**** MATERIAL FOR THE TASK

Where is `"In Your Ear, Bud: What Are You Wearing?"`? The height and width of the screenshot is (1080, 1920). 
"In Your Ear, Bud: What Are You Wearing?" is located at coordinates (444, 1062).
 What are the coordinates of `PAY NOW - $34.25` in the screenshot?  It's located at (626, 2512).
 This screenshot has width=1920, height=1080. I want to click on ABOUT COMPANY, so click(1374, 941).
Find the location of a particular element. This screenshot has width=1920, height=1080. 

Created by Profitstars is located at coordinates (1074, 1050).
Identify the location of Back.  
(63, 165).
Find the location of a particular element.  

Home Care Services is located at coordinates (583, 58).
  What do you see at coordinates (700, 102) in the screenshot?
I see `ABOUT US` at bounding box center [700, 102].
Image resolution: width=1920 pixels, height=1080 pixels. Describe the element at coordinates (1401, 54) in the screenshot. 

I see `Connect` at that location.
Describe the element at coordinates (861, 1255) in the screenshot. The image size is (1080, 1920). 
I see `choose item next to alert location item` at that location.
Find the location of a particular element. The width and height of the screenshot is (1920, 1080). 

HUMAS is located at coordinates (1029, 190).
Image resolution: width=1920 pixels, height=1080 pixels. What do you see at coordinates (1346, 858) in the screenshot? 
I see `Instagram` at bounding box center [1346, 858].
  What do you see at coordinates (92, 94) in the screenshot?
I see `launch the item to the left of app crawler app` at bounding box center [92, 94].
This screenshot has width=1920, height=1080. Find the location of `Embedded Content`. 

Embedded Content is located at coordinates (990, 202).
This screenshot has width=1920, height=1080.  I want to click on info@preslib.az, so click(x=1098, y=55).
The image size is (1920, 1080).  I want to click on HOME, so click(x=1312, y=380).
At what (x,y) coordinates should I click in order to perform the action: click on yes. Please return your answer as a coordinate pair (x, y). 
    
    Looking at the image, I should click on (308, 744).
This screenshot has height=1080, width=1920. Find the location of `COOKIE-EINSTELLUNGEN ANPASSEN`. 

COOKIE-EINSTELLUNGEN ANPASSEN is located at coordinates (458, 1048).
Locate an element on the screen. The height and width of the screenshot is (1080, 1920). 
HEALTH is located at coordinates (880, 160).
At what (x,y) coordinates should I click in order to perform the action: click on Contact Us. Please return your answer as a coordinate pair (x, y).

********

**AIM OF THE TASK**
Format the records, from the line containing "The image size is (1920, 1080)." through the end of the records, both included, as a Markdown table with the columns Row and Line. Number each row, and omit blank lines.

**WRITTEN SOLUTION**
| Row | Line |
|---|---|
| 1 | The image size is (1920, 1080).  I want to click on HOME, so click(x=1312, y=380). |
| 2 | At what (x,y) coordinates should I click in order to perform the action: click on yes. Please return your answer as a coordinate pair (x, y).  |
| 3 |     Looking at the image, I should click on (308, 744). |
| 4 | This screenshot has height=1080, width=1920. Find the location of `COOKIE-EINSTELLUNGEN ANPASSEN`.  |
| 5 | COOKIE-EINSTELLUNGEN ANPASSEN is located at coordinates (458, 1048). |
| 6 | Locate an element on the screen. The height and width of the screenshot is (1080, 1920).  |
| 7 | HEALTH is located at coordinates (880, 160). |
| 8 | At what (x,y) coordinates should I click in order to perform the action: click on Contact Us. Please return your answer as a coordinate pair (x, y). |